Passage shown below:

At the retreat this weekend, as I was sitting with those most directly effected by our policies, this question was asked: “when in your life have you known God’s welcome in the most unwelcome of places? In essence the question revolved around when it was that we knew that despite the reality of our lives, maybe even because of the reality of our lives Nothing in Life Nor In Death Could Separate Us from God’s love?

And so in the face of a denomination, a strong Christian tradition actually, that has effectively convinced many of God’s children that based upon our sexual orientation and expression, we are not promised God’s unconditional love, we answered the question: “when in your life have you known God’s welcome in the most unwelcome of places?”

One participant spoke to the retreat itself in response to this question. That within our community we are filled with such gifts and talents, such love for God and compassion for God’s creation. And so in the face of denominational policies and generations of inherited homophobia it was here that we find God’s welcome, at this retreat, where we worshipped and prayed and laughed and ate together. It is here that we know how Christ intercedes for us, through each other, it is here that we know no matter what nothing can separate us from the love of God in Christ Jesus our Lord.

And I stand before you today, wondering when in the most unlikely of circumstances you have felt this assurance, have known the promise of God’s welcome despite the unwelcome world in which we live.

End of Passage shown.

Questions on the material:
**1)** In the retreat sermon, what did one participant name as the place where God's welcome was found?
**2)** Carry the retreat sermon forward from its final sentence, keeping the same preaching voice.
The entries after this point come from an unrelated source.

Record set below:

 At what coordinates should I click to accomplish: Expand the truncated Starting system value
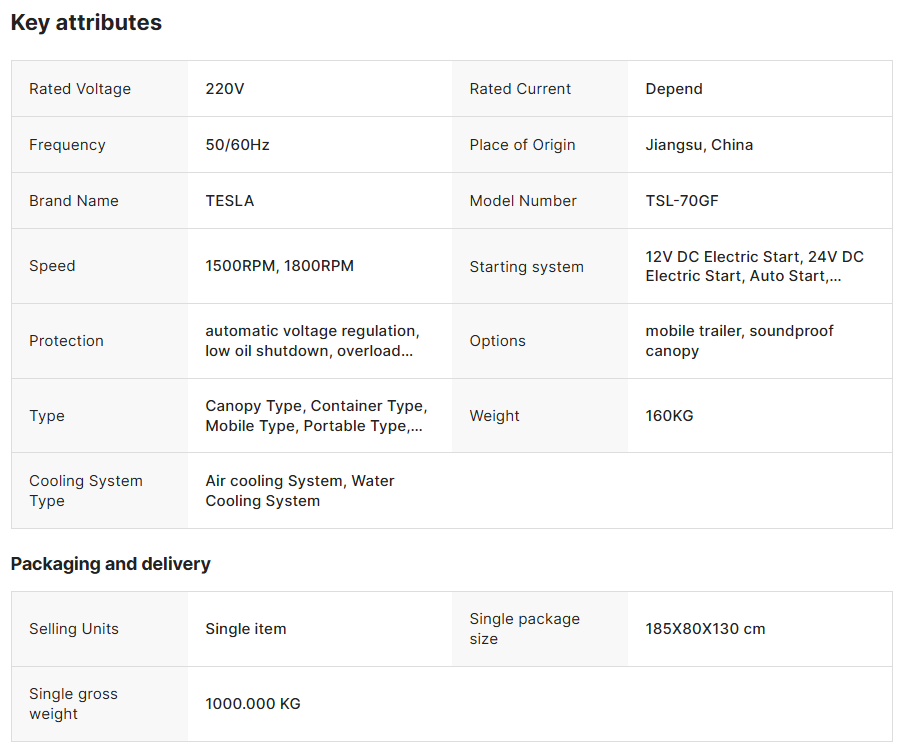click(754, 266)
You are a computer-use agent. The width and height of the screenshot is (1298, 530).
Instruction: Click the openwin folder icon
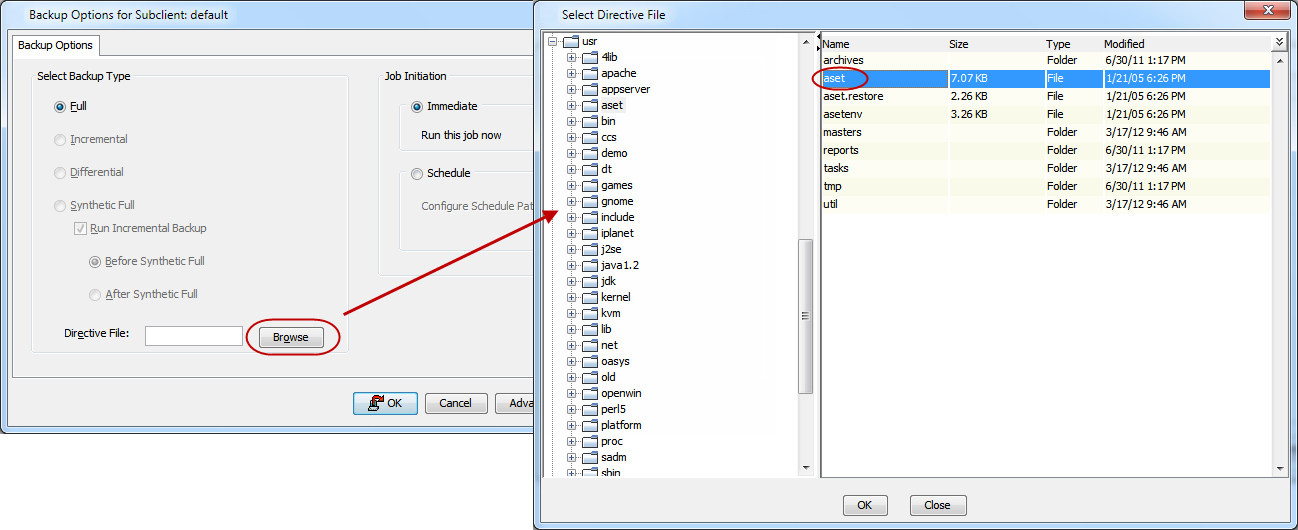589,394
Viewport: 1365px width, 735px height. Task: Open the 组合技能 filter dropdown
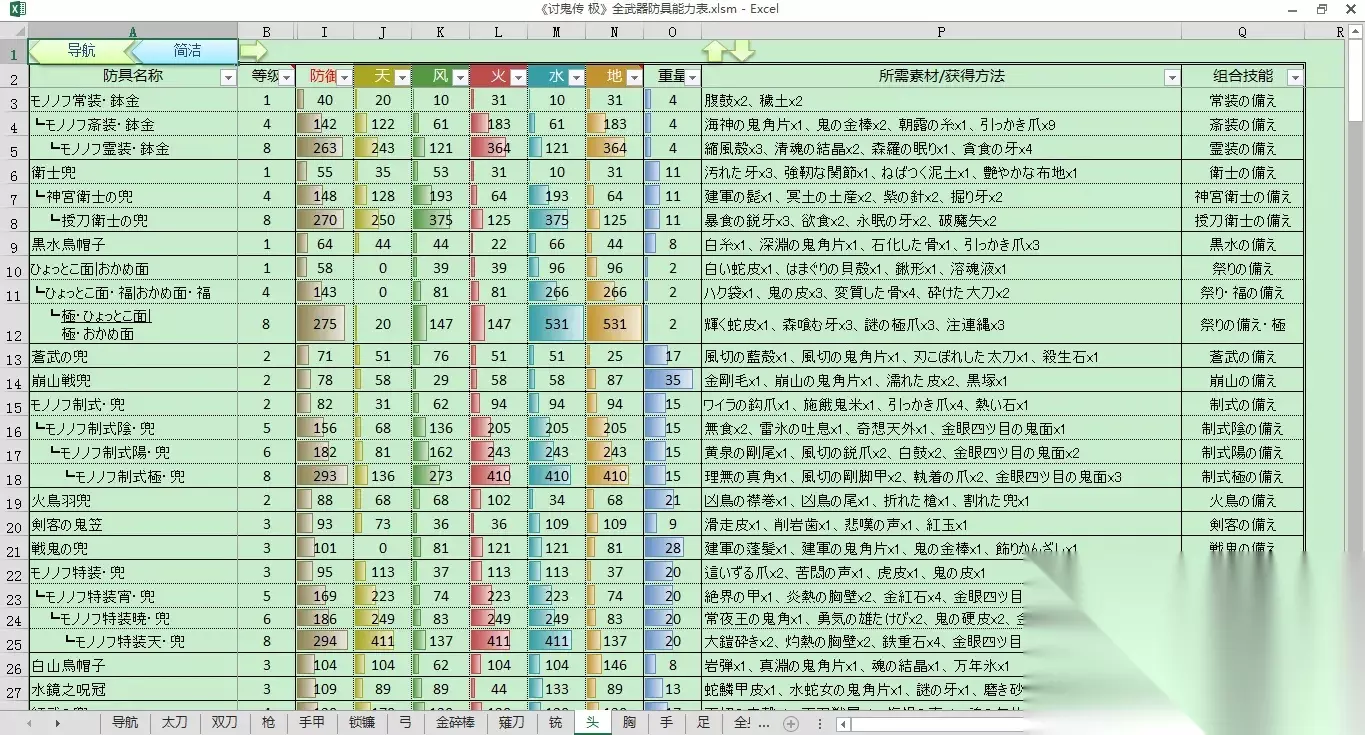[x=1295, y=77]
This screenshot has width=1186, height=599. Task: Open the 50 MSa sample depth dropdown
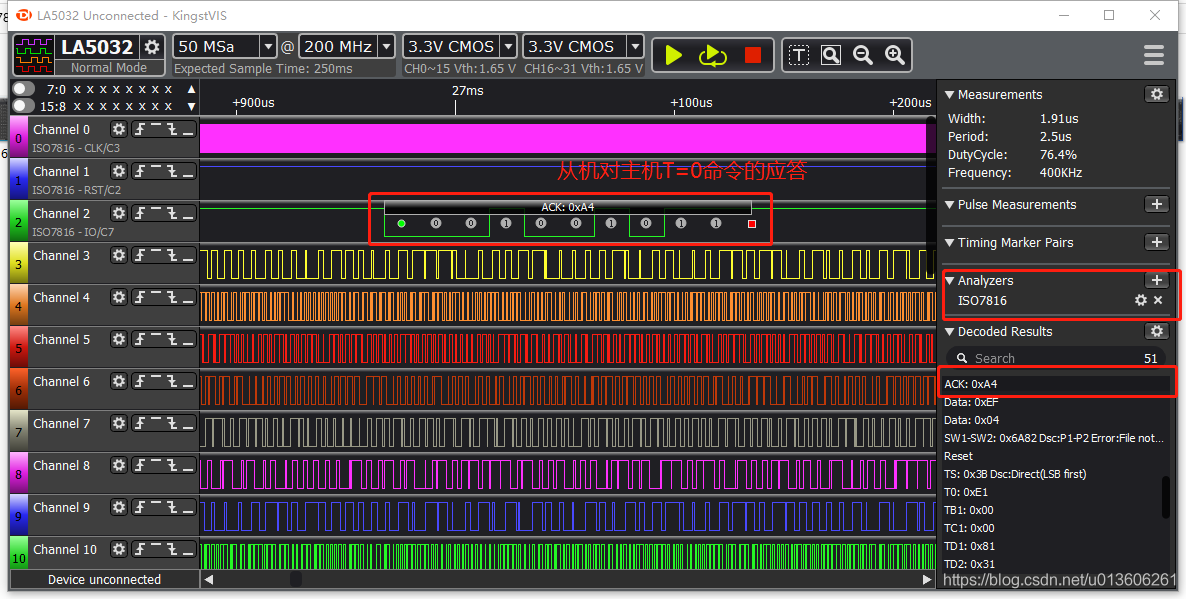(x=268, y=47)
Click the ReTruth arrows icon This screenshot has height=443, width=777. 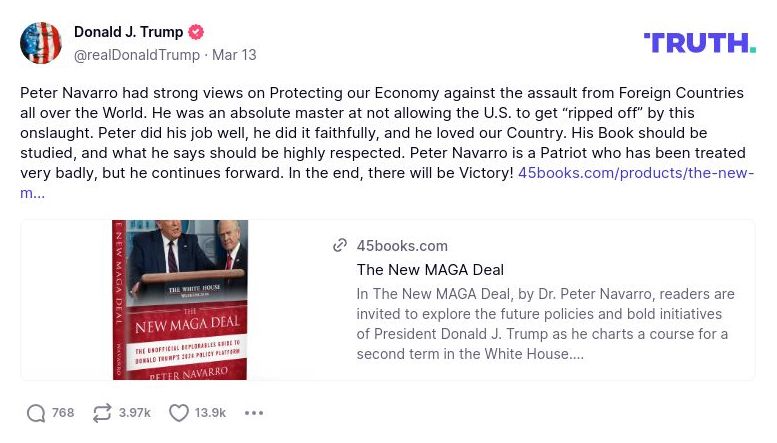(101, 413)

End of Record set.

Answer list:
**1)** The retreat itself, where they worshipped, prayed, laughed and ate together.

**2)**
I wondered then and I wonder now about Paul, the writer of Romans, and his choosing of these words to his community. Paul, as many of us know, was an unlikely suspect for God to call, for God to work through, at least by earthly values. Success was not his claim to fame. Moral, upright values were not how he lived, wealth was not his gift. I am sure he was not welcomed by many, valued by dominant society, appreciated by the masses. Indeed, these words he wrote and we read this morning smacked as a kind of Confession of whom God is, of what Christ promises in the face of the Roman Empire in which he lived whose practices and policies were as much a scandal to the gospel as was the actions of Nazi Christians.

Episcopalian Bishop Gene Robinson is blogging[1] now about his time in England, at the Lambeth Conference, the time when all the bishops throughout the world meet together. Because he is gay, when he was elected Bishop he was forced to wear a bullet proof vest for fear of death threats he had received coming true. Because he is gay, he has been uninvited from the proceedings in Canterbury, so he is holding vigil in that space and writing down some of his thoughts for us to read. I was struck as he wrote about preparing to preach at a congregation in England that welcomed him. We writes about his call to preach, considering the circumstances.

He writes: “God says "I will put my words in your mouth." I'm holding God to His promise about that one, because everything I think of saying sounds short of the mark, so inconsequential to the awesome task. I worry less about the people who will quarrel with whatever I say, than about those whose hopes and dreams and view of God (and God's church) seem to be at stake. They are beginning to believe that God loves them, after years of being told otherwise, and they are looking for a word of hope from me. I so want to deliver that word of hope -- that the God they've had the courage to believe really loves them, really does.”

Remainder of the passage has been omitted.